厨房里,沈慧剁了两只兔子,清洗干净,正打算红烧呢!

吴菊花稀罕道:“瞧这兔子肥的,待会我带两只回去给大丫二丫尝尝。”

沈慧道:“清儿都给你们装好了,在篓子里,有三只呢,回去拿盐腌了晒干,等农忙是拿出来切块放锅里蒸熟,吃着最下饭。”

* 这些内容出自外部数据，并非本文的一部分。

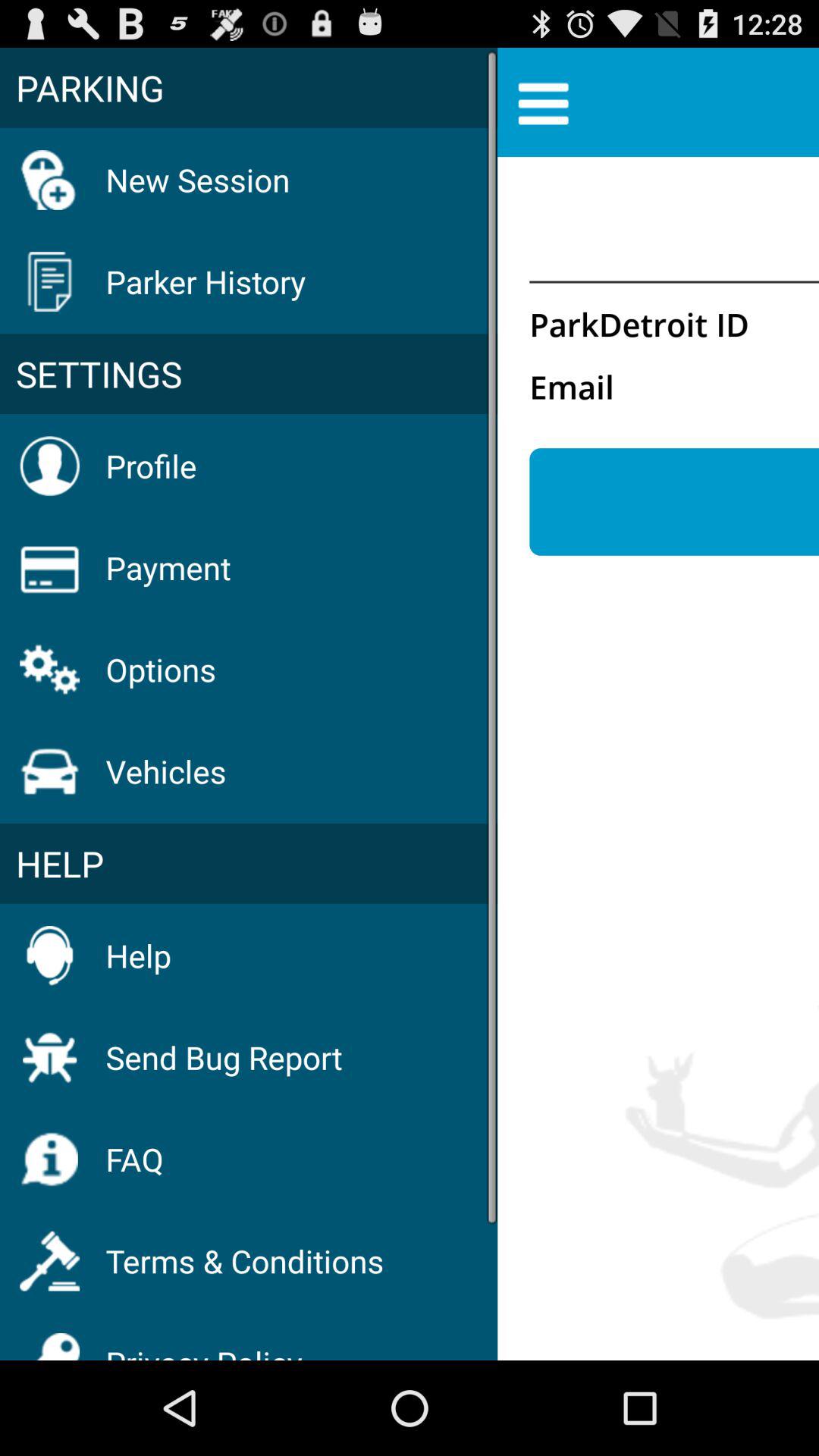
scroll until the update item (674, 501)
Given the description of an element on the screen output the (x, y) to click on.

吴菊花笑的合不拢嘴,“你娘以前也最会琢磨吃食,这一点你俩都像她。”

沈慧脸上的笑容淡了些,她不想继续这个话题,便道:“舅妈,你帮我烧火吧!我得赶紧炒菜,忙了一上午,大伙都饿了。”

吴菊花钻入灶膛后,往灶洞里一边添柴,一边跟她唠闲话。

“慧儿,你娘是横死的,今年七月半,你们得多给她烧些纸,别叫她闹人。”

“哦!”

“慧儿,听你舅说,你爹要把你卖给镇上孙家做外室,这事你可千万不能答应,那孙少爷是什么人我最清楚,我们村有个丫头被卖到孙家做下人,听说,孙家后院那个乱哦,一堆乱七八糟的下作事,年年都要抬出去一两具尸首,听说还有好些小产落胎的,啧啧……估计那孙少爷是嫌家里太乱,待不下去,才要买个外室,想图个清静。”

沈慧只是听着,没有接话。

吴菊花又添了两根木柴,把火烧的旺些,又继续道:“我刚还跟你舅说,给你寻个就近的人家,我们村那个吴老憨,住我家对面,就是小时候看见你总笑的那个,虽说年纪大点,可年纪大的男人知冷知热,不像那一般大的,争长争短……”

吴菊花又把吴老憨夸了一遍,末了,还提了他对沈慧有意思。

沈慧简直都无语了,那个吴老憨她过年去舅舅家时见过。